PASSAGE SHOWN ->
____
Monday, July 15, 2019

Legacy

Recently I texted my adult children and requested that they participate in a video chat. I didn't share the topic (the oldest child shared with me later that this caused a tad bit of anxiety) but they understood that it was mandatory. 
 
Once we were connected, I talked with them about my expectations for how they should conduct themselves when it comes to handling mine and Cleveland's affairs. I was specific about why I was leaving certain items to whom and the fact that the oldest is the executor of our will. I went on to explain that I expect for all decisions to be made jointly other than what we have specifically spelled out. We laughed about some of the choices I made and at one point, my son said, "You know I am gonna let them do whatever they want, Ma.” And I believe it. 
 
None of this was the real reason for the call. 
 
I told them how much respect I have for them as adults and that in their roles as parents, they would begin to create (if they haven't already) their own family traditions. Would I love for them to abstain from Halloween and teaching the fallacy that bunny rabbits lay eggs? Absolutely! But I refuse to challenge them or their spouse’s decision-making skills. My children have always sought my advice when they deemed it necessary, and I trust that this will continue. As a matter of fact, when I want to talk with them privately about something serious, I always ask their permission. This bears repeating. I respect them as my adult children.   
 
As I was speaking to them, my grandson was in the living room working on a puzzle. He was the reason I initiated the contact. His name is Amari Jordan White, and he's 9 years old. He announces his name very proudly when he introduces himself to others, and it is quickly followed by, "but you can call me A.J. for short.”
____
STATED EXERCISE A ->
Answer these questions about the Legacy post:
(i) Which of the writer's children is the executor of the will?
(ii) How old is the writer's grandson?
(iii) What short name does the grandson say others can call him?
____
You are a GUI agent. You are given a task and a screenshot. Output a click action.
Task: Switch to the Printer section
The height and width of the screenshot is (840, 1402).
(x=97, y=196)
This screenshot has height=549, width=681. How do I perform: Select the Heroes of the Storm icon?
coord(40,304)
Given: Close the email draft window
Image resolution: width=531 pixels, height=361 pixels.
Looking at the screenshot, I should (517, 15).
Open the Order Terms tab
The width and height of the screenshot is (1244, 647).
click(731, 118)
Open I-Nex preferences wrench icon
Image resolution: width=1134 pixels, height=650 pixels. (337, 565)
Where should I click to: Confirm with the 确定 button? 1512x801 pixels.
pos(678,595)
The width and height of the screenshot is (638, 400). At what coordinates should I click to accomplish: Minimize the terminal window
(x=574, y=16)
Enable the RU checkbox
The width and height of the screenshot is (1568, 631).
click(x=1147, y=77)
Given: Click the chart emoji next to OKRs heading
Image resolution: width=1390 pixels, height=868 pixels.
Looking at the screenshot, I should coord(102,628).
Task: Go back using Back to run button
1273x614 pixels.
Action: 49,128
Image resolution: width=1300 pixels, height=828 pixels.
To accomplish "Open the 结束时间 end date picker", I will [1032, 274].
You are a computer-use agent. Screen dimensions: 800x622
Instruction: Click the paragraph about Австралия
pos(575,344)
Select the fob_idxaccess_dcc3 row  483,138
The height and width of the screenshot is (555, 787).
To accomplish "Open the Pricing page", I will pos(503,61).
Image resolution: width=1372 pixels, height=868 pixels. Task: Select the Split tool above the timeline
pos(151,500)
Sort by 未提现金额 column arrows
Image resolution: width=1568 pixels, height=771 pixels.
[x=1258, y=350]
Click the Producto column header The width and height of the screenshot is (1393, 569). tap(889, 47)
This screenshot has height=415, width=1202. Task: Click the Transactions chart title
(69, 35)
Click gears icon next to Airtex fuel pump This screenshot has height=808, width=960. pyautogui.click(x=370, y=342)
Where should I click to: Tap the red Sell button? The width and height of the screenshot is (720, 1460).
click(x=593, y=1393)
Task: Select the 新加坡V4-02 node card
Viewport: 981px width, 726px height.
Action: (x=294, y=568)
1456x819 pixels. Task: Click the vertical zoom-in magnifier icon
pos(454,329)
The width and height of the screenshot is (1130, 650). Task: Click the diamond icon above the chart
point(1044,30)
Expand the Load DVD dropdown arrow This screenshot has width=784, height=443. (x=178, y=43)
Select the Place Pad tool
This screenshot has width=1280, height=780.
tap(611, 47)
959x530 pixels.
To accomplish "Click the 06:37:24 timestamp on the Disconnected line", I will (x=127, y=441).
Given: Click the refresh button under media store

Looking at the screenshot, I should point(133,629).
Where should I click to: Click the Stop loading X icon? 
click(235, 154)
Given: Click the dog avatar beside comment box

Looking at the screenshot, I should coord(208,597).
____
STATED EXERCISE B -> Transcribe the rows from the line with "Task: Select the 新加坡V4-02 node card" to the line with "point(1044,30)", both lines included.

TASK RESPONSE A ->
(i) The oldest child.
(ii) He is 9 years old.
(iii) A.J.

TASK RESPONSE B ->
Task: Select the 新加坡V4-02 node card
Viewport: 981px width, 726px height.
Action: (x=294, y=568)
1456x819 pixels. Task: Click the vertical zoom-in magnifier icon
pos(454,329)
The width and height of the screenshot is (1130, 650). Task: Click the diamond icon above the chart
point(1044,30)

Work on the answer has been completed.